### [TASKS FOR THIS EXERCISE]
1. According to the article on federal regulations in Florida, how long could the wait for approval of a Letter of Map Amendment request take?
2. Reproduce, word for word, the part of the article on federal regulations in Florida that opens with the words containing "Can’t the Feds" and closes with "wetland plant species.".

Can’t the Feds and the State Work Together?
By Joe Knilans, Rural Affairs Advocate
The Advocacy team recently visited Florida, not to surf and sit on the beach, but to hear from small business owners in Florida. The Advocacy team stopped in Tampa, Orlando and Jacksonville, conducting regulatory reform roundtables and site visits to hear firsthand from the small business owners about their struggles with federal regulations. While in Jacksonville we were able to sit down with land developers, consultants, realtors, and local government officials. Their issues ranged from FEMA to U.S. Army Corps of Engineers, flood maps, and wetland plant species.
Every one of the participants had issues with FEMA and its permitting process. One of the biggest concerns with FEMA was the letter of modification process and how long the approval process takes. The letter of modification process or Letter of Map Amendment gives a land owner the ability to request a change in the flood maps because they feel they were inadvertently mapped in a high-risk flood area, also known as a Special Flood Hazard Area (SFHA). The experience that these developers, realtors and consultants had was not positive. Sometimes the wait could take up to a year for approval of the request, causing hardship and uncertainty. We also heard other concerns with the approval process. By the time they received the FEMA approval their state permits had expired, causing them to start the process all over again. Some of the recommendations they made were to delegate the approval process to the state agencies or recommend the state agencies accept FEMA’s approval and allow the project to move forward.
The participants also had issues with the U.S. Army Corps of Engineers (USACE) process of determining wetlands. One of the consultants mentioned the process that the USACE uses to determine which endangered plant species will be used for a determination of wetlands. As a Botanist he pointed out that many of the plants used to determine wetlands can be found in upland areas not just wetland areas. He also mentioned that the USACE uses more of a regional point of view instead of local or state point of view. This is the “one size fits all” approach. A recommendation was to allow the individual states to determine which plant species would determine a wetland and recommend the USACE follow these guidelines.

### [DATA PROVIDED]
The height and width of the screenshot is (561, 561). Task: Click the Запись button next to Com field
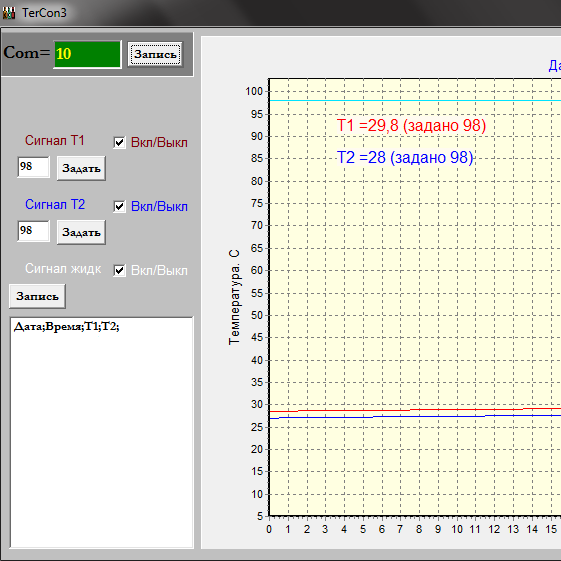pos(155,54)
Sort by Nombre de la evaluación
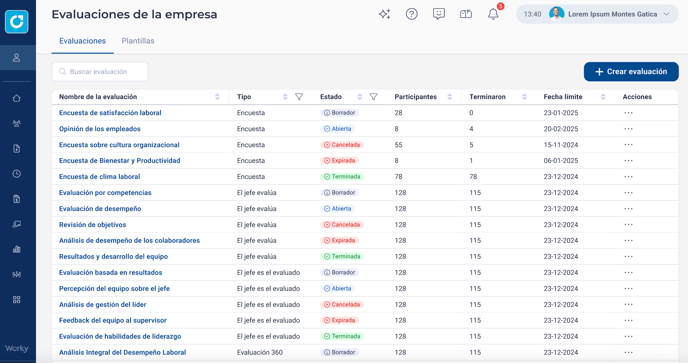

### [ANSWER SET]
1. Up to a year.

2.
Can’t the Feds and the State Work Together?
By Joe Knilans, Rural Affairs Advocate
The Advocacy team recently visited Florida, not to surf and sit on the beach, but to hear from small business owners in Florida. The Advocacy team stopped in Tampa, Orlando and Jacksonville, conducting regulatory reform roundtables and site visits to hear firsthand from the small business owners about their struggles with federal regulations. While in Jacksonville we were able to sit down with land developers, consultants, realtors, and local government officials. Their issues ranged from FEMA to U.S. Army Corps of Engineers, flood maps, and wetland plant species.